To CaaS or Not to CaaS?

Compare the favorable functionalities of CaaS among Google, AWS, and Azure.

How to decide?#

Should we use managed Containers as a Service? That must be the most crucial question we should try to answer. Unfortunately, it’s hard to provide a universal answer since the solutions differ significantly from one provider to another. Currently (July 2020), CaaS can be described as a Wild West, with solutions ranging from amazing to useless.

Before we attempt to answer this big question, let’s go through some of the things we learned by exploring Google Cloud Run, AWS ECS with Fargate, and Azure Container Instances.

Let's decide which path to take

AWS, Google, or Azure?#

We can compare those three from different angles.

Simplicity#

Ease of use is one of the most essential benefits of serverless computing. It’s supposed to allow engineers to provide code or binaries (in one form or another) with a reasonable expectation that the platform of choice will do most of the rest of the work.
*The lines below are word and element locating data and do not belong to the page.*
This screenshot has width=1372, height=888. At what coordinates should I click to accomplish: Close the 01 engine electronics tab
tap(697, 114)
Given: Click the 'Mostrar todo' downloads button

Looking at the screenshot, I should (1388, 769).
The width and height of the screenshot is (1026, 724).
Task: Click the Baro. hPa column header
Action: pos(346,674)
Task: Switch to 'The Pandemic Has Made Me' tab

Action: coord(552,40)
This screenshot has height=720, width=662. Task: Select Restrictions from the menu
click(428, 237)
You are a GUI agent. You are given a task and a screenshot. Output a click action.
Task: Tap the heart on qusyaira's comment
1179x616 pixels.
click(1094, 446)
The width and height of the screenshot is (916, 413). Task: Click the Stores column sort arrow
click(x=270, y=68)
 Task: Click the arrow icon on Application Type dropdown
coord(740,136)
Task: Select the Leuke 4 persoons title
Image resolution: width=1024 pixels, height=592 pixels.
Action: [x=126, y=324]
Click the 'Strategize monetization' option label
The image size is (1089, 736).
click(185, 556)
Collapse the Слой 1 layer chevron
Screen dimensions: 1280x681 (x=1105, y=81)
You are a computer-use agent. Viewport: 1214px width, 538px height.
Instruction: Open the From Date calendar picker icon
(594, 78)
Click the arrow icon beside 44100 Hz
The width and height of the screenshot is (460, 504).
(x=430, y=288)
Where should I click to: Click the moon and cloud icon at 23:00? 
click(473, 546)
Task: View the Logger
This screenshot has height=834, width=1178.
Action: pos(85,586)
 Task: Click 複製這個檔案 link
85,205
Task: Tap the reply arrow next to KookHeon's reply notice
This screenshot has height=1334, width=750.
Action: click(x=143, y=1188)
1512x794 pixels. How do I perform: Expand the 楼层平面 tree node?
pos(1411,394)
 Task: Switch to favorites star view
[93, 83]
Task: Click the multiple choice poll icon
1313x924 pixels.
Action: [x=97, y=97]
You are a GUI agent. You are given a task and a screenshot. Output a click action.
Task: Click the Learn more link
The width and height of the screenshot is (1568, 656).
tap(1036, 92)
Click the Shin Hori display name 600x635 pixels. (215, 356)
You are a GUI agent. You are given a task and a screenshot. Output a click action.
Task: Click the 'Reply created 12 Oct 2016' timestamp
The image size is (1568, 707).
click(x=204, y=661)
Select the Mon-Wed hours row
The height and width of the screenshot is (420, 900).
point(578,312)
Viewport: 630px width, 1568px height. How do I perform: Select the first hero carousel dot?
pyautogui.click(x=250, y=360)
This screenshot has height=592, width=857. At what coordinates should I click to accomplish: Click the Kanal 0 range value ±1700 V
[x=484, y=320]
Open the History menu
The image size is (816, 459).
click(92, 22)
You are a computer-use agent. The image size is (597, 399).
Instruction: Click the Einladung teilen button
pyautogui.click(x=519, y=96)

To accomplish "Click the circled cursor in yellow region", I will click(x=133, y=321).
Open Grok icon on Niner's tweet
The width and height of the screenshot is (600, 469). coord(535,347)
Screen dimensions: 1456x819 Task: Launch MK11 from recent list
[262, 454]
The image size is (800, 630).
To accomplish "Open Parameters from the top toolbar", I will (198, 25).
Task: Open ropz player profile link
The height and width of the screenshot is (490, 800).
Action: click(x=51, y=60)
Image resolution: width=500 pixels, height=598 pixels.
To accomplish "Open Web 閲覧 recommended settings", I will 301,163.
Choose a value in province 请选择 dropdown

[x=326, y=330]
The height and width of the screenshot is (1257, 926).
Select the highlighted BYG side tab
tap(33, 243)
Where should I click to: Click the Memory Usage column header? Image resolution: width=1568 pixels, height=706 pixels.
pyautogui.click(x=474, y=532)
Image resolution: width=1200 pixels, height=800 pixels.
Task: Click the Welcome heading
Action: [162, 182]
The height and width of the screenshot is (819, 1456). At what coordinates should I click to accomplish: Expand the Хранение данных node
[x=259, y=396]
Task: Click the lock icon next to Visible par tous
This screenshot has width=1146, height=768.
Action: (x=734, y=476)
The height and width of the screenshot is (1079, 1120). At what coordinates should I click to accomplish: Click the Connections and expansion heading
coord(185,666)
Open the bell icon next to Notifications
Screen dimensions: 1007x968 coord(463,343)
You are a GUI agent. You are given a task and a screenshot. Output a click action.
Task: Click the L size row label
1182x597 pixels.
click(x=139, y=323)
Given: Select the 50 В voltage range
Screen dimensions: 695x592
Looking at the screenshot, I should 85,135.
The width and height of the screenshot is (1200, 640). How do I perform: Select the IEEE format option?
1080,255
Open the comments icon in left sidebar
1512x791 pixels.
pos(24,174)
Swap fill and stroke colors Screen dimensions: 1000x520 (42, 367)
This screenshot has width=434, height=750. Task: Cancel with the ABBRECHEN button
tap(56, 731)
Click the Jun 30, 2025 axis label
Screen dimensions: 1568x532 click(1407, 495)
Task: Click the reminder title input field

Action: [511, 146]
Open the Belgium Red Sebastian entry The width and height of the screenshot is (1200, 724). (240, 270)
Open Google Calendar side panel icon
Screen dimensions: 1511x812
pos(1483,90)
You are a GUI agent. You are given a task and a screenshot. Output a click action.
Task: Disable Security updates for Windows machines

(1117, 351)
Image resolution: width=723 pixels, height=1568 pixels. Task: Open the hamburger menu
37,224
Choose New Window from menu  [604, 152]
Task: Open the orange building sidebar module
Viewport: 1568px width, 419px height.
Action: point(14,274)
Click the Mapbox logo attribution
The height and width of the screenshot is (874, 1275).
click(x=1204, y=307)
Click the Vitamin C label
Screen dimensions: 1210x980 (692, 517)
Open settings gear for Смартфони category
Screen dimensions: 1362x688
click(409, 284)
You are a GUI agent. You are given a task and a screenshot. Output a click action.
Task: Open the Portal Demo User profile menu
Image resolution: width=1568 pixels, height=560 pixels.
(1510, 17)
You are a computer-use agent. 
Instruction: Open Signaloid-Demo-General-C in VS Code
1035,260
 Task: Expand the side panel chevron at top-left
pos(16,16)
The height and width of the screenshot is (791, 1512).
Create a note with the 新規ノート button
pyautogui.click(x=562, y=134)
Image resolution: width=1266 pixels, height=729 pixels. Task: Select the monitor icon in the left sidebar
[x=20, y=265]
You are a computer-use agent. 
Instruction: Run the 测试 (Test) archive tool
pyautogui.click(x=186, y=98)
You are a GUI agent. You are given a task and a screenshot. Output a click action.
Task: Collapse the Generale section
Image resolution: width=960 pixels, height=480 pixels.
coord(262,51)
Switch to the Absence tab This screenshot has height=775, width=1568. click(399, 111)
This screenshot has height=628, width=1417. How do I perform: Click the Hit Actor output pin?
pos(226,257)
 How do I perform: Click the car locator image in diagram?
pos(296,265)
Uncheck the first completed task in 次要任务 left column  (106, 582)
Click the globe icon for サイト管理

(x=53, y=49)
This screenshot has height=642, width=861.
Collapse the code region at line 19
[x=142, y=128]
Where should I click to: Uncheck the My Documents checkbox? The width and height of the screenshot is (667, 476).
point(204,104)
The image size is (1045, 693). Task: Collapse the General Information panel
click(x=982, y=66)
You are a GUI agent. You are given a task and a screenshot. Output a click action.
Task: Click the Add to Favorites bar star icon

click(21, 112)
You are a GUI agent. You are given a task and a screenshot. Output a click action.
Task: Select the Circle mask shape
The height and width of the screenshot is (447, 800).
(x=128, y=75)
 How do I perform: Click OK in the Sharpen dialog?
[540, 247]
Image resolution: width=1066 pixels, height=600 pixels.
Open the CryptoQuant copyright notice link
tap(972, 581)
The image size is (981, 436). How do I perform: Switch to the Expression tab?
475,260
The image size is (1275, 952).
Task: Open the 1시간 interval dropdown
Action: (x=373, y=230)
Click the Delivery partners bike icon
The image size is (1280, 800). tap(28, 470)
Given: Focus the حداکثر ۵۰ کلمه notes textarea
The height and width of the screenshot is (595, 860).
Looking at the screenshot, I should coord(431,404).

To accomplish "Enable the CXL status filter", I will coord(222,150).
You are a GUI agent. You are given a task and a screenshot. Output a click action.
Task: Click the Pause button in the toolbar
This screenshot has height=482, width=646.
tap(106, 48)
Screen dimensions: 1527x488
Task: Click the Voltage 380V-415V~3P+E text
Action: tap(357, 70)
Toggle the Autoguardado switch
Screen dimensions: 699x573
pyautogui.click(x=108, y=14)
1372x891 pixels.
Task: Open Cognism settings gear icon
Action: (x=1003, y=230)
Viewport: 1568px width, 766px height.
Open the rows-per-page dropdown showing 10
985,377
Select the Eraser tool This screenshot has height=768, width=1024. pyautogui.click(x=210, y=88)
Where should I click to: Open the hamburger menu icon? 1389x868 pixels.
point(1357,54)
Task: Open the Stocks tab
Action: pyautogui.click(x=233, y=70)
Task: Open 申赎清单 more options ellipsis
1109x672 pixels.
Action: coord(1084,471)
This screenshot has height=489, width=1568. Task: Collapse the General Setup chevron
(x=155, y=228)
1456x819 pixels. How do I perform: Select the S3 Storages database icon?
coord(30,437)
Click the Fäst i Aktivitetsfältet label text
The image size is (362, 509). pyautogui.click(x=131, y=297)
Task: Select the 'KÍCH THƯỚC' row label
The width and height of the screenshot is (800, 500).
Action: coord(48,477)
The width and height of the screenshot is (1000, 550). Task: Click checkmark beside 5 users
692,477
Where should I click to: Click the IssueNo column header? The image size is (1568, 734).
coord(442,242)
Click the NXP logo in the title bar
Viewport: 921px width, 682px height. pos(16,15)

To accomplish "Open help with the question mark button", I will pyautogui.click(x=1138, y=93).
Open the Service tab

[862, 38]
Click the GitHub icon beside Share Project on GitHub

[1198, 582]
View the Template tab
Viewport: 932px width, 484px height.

From a simplicity perspective, both Google Cloud Run and Azure Container Instances are exceptional. They allow us to deploy our container images without almost any initial setup:

  • Google needs only a project.
  • Azure requires only a resource group.

On the other hand, AWS needs over twenty different bits and pieces (resources) to be assembled before we can even start thinking about deploying something to ECS. Even after all the infrastructure is set up, we need to create a task definition, a service, and a container definition. If simplicity is what we’re looking for, ECS is not it.

It’s horrifyingly complicated, and it’s far from the “give us a container image, we’ll take care of the rest” approach we're all looking for when switching to serverless deployments. Surprisingly, a company that provides such an amazing Functions as a Service solution (Lambda) didn't do something similar with ECS. If AWS took the same approach with ECS as with Lambda, it would likely be the winner.

From the simplicity of setup and deployment perspective, Azure and Google are clear winners.

Infrastructure#

Now that we’ve mentioned infrastructure in the context of the initial setup, we might want to take that as a criterion as well:

  • There’s no infrastructure for us to manage when using CaaS in Google Cloud or Azure. They take care of all the details.
  • AWS, on the other hand, forces us to create a full-blown cluster. That alone can disqualify AWS ECS with Fargate from being considered as a serverless solution. We’re not even sure whether we could qualify it as Containers as a Service.

Note: As a matter of fact, we prefer using Elastic Kubernetes Engine (EKS). It’s just as easy, if not easier, than ECS, and it adheres to widely accepted standards and doesn’t lock us into a suboptimal proprietary solution.

Discussing the infrastructure

Scalability#

Question

How about scalability? Do our applications scale when deployed into managed Containers as a Service solution?

Hide Answer

The answer to that question changes the story.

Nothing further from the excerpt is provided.